You can just divide them into individual bulbs and plant each one.
Fascinating information Ashley. I live in Western Australia just outside Perth metropolitan area in the wine growing district in the valley.. Our climate is classified as temperate/Mediterranean. As a rule we don’t have frost but during our winter (June to August) temperature gets down to between 2 – 10 C. Right now we are in the second half of spring At the moment my garlic is still green while friends in another suburb harvested theirs. I am happy to be at this stage of growing because I will be able to observe and practice your knowledge and instructions. I have come across bulbils but never paid attention what they are and what to do with them, If they are little clones of the parent plant then that’s nature miracle. I am also experimenting this year with “Walking Onions”. Are you familiar with them and would you have any advice for me? Thank you for the enlightenment.

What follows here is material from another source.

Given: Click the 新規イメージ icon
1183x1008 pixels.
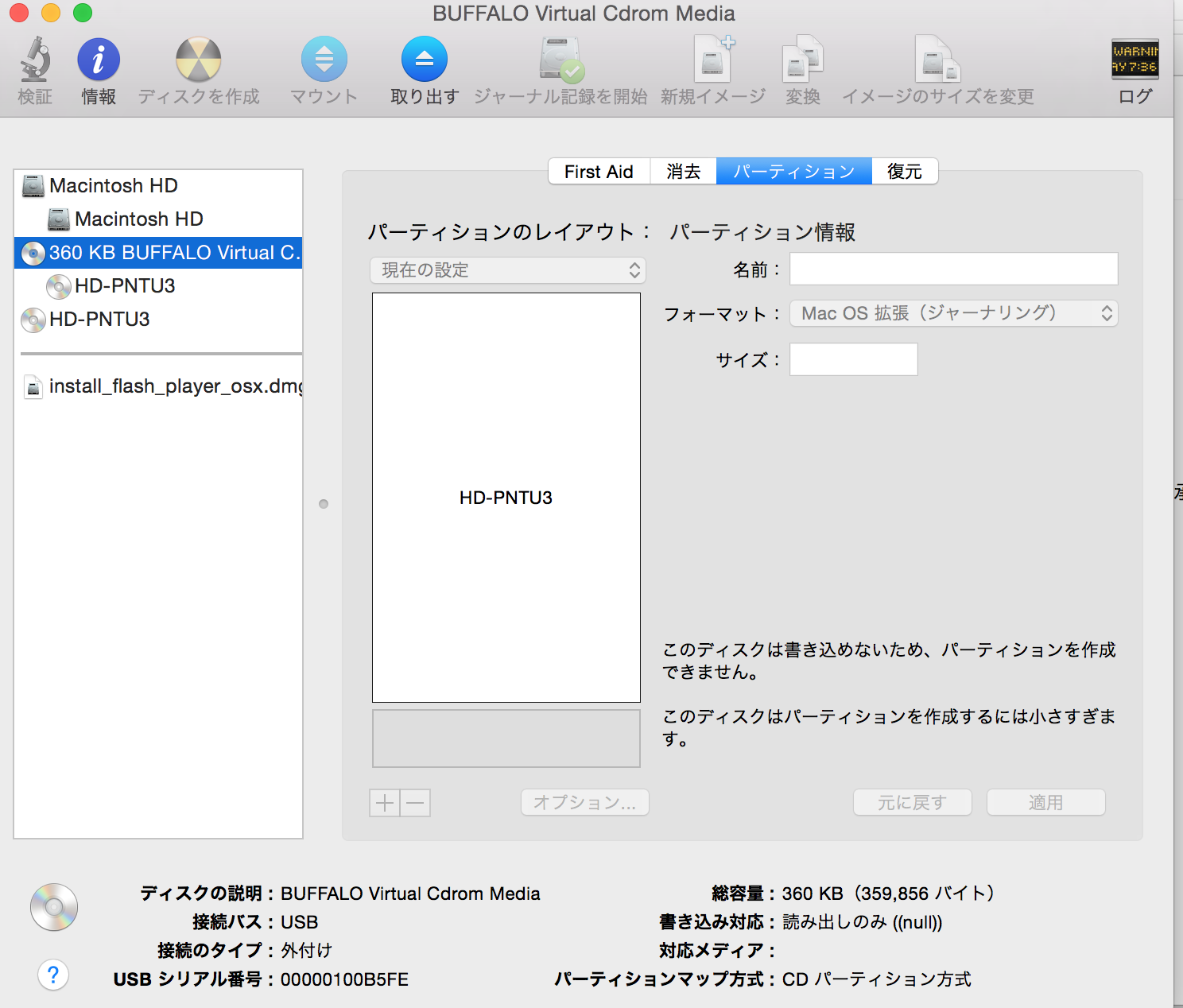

The walking onions are mentioned briefly in this post. They are very easy to grow and require very little care.
Makes sense. Thank you! Happy fall gardening.
Hi Ashley, great information here. I have a question, not sure if it was already asked in the comments. I planted seed garlic and mulched less than a month ago and they already have sprouts. Is this normal or did something else get in my bed and germinated?! I’m in zone9 if that makes a difference at all.

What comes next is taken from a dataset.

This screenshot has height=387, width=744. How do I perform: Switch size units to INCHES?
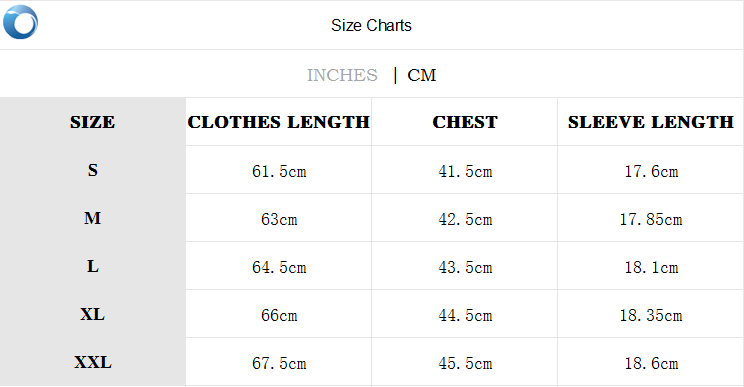(x=342, y=75)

Thank you for the great info here.
That’s totally normal. They will sprout in the fall, even here in Vermont they put on probably 2” worth of growth in the fall before we get snow and they take a break and wait until spring. In zone 9, they’ll honestly probably just grow all winter long and not go dormant, as they thrive in cool temps and die back in the heat even here.
Great article. Thanks. I only discovered the bulbils this year while drying the harvested garlic with the flowers still on the stalk. I did not know what they were. I am going to plant some in my greenhouse this fall just for giggles and grins. The article brought a smile to my face at one point.
“More often than not, it actually means planting the garlic that feed stores buy from farmers that were too ugly or misshapen to be sold in a grocery store as cooking garlic. Garlic seed, on the other hand, is made in abundance after homegrown garlic plants flower in the late spring or early summer.”
With a little sick imagination and a weird sense of humor first sentence can be read to mean that the “farmers” were too ugly or misshapen to be sold in grocery stores.
Anyway thanks again for sharing your knowledge.
Ha ha. That is pretty funny. Hope you enjoy experimenting with your garlic bulbils.
Michael Murphy. i had the same response re the ‘ugly farmers’. the best jokes are unintentional.